**PROVIDED TEXT:**
⟨

This Act is being described as the biggest shake-up of social care for decades so it is most definitely going to have huge impacts on service users. There were two issues I wanted to raise for Healthwatch:

  • Was the government intention in the Act to Integrate health, social care and housing just adding to the list of previous legislation on integration that has not had any meaningful impact. Does the care Act have any additional “teeth”?

This is important because housing is key for much of the success of community care. Just to prove this point, two other papers came to this Board. One was on adults with learning disability returning to Nottinghamshire from Winterbourne View requiring amongst other things good housing.  Social services commissioners are finding it very difficult to find appropriate housing. A second paper, the new Nottinghamshire mental health strategy, again raises the importance of planning for housing for adults with mental ill-health.

The answer to the question was that the integration of housing with social care and health  would be up to local partnerships to plan for. So – I’m sorry to say – it appears that it may have no more teeth than previous legislation! Let’s hope I’m proved wrong!

  • The second issue was raised by the Chair herself. She, like Healthwatch Nottinghamshire and other members of HWB, expressed concern that the Government has under-estimated the costs of the reforms and that the funding allocation to Nottinghamshire will be insufficient.

Health and Wellbeing Strategy

This is now completed and being rolled out. It’s been proposed that each of the 20 priorities have a “champion” member of the HWB. I think that this is a good idea for the HWB.  But it puts me as Chair of Healthwatch Nottinghamshire in a situation of a possible conflict of interest if, say, an area of service that I was “champion” for was to be reported as an issue for HWN. I am going to decline, therefore.

Joint Strategic Needs Assessment (JSNA)

This will be on-line shortly.  It’s looking good for people and groups to navigate through to find the resources or information they’re interested in.  HWN has said that it would be involved in the planning of the JSNA at key stages of its development.

⟩

**COMPLETE THE FOLLOWING:**
• A. In the Healthwatch Nottinghamshire board report, write out everything from "This is important" down to "I’m proved wrong!".
• B. According to the Healthwatch Nottinghamshire board report, how many priorities does the Health and Wellbeing Strategy have?
• C. Take the Healthwatch Nottinghamshire board report further, picking up after its final sentence.

**LISTED RECORDS:**
⟨

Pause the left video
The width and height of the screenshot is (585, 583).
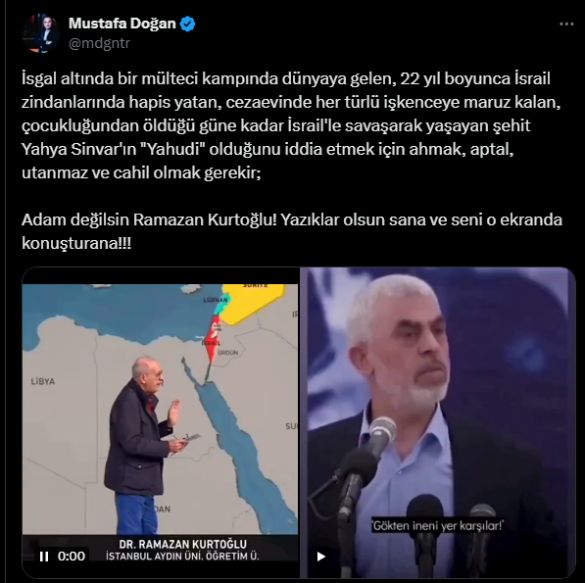pos(44,557)
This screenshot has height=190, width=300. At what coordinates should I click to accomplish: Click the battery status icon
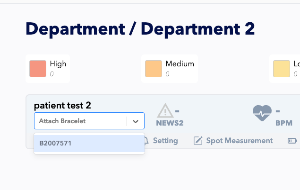[x=292, y=141]
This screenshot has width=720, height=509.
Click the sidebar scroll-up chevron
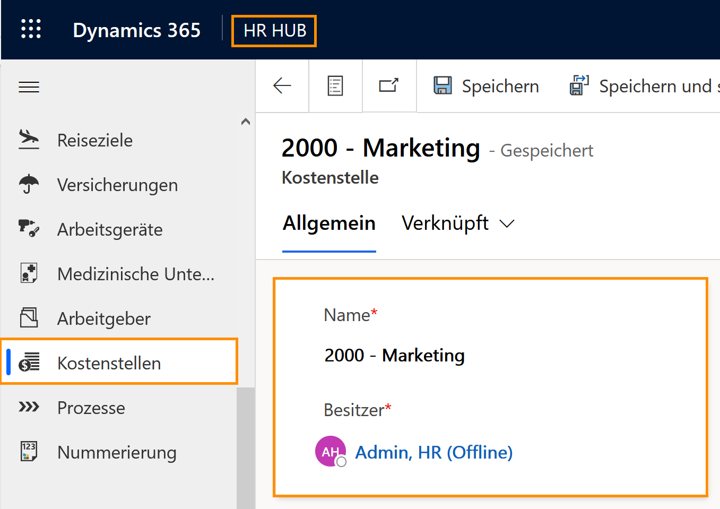(x=245, y=122)
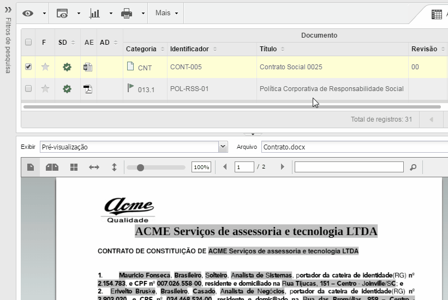
Task: Uncheck the CONT-005 row checkbox
Action: [x=29, y=67]
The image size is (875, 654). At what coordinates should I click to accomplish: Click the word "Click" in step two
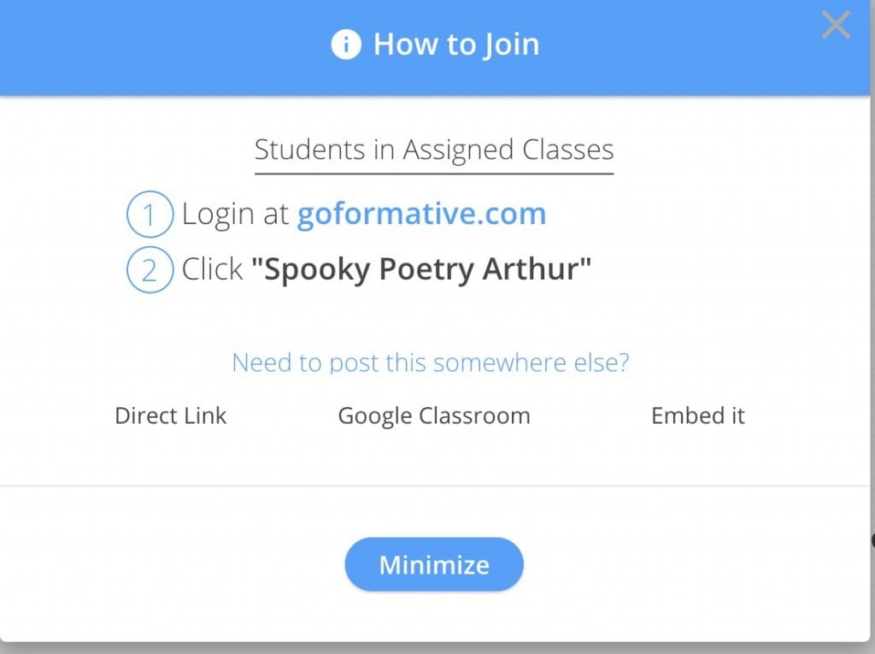(213, 269)
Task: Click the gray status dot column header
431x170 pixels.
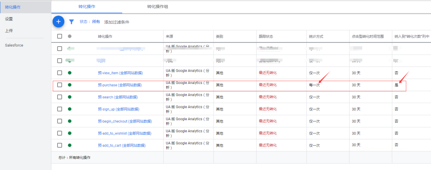Action: pos(69,36)
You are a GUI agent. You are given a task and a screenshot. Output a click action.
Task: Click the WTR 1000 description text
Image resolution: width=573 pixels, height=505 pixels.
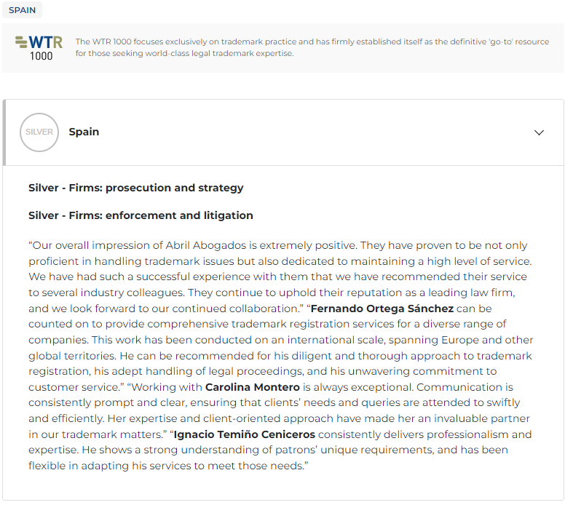[x=312, y=47]
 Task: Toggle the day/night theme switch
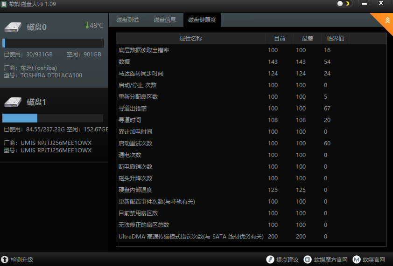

⟩

**ANSWER SET:**
• A.
This is important because housing is key for much of the success of community care. Just to prove this point, two other papers came to this Board. One was on adults with learning disability returning to Nottinghamshire from Winterbourne View requiring amongst other things good housing.  Social services commissioners are finding it very difficult to find appropriate housing. A second paper, the new Nottinghamshire mental health strategy, again raises the importance of planning for housing for adults with mental ill-health.

The answer to the question was that the integration of housing with social care and health  would be up to local partnerships to plan for. So – I’m sorry to say – it appears that it may have no more teeth than previous legislation! Let’s hope I’m proved wrong!

• B. 20

• C.
Communications from the Health and Wellbeing Board

The new summary paper that comes out after every HWB meeting is now in use (See the link to it above). I made the point, previously made, that there needs to be better cross-referencing of communications messages between the HWB strategy and the work of the 3 transformation boards, maybe even sharing of communications resources! Also that the Nottinghamshire public needs to be helped to understand what all this means to them – in digestible and in plain English format!

Nottinghamshire Mental Health Strategy

This has had extensive consultation.  It now looks to have the right priorities and has identified key gaps in services that will need to be addressed.

The points I made were that the other report referred to – Nottinghamshire Children and Young People Mental health and Emotional Wellbeing Strategy 2014-16 – is very difficult to find anywhere.  It need to be better publicised, alongside this strategy. Secondly, I informed the HWB that Healthwatch Nottinghamshire will be running a survey later this year on adult mental health services, focusing on access to psychological therapies and crisis services across the County.

Report back on the HWB Stakeholder event with the Voluntary and Community Sector, 9 June 2014

This had been a really useful get-together of all the main players in the VCS across Nottinghamshire. Lots of good suggestions made. I asked about one of the suggestions, which was about the importance of maintaining the connections and flows of info across the VCS. My concern was that Budget cuts being made by the County Council in the VCS might weaken those links. But Cllr Bosnjak was clear that that area remains a priority for the Council.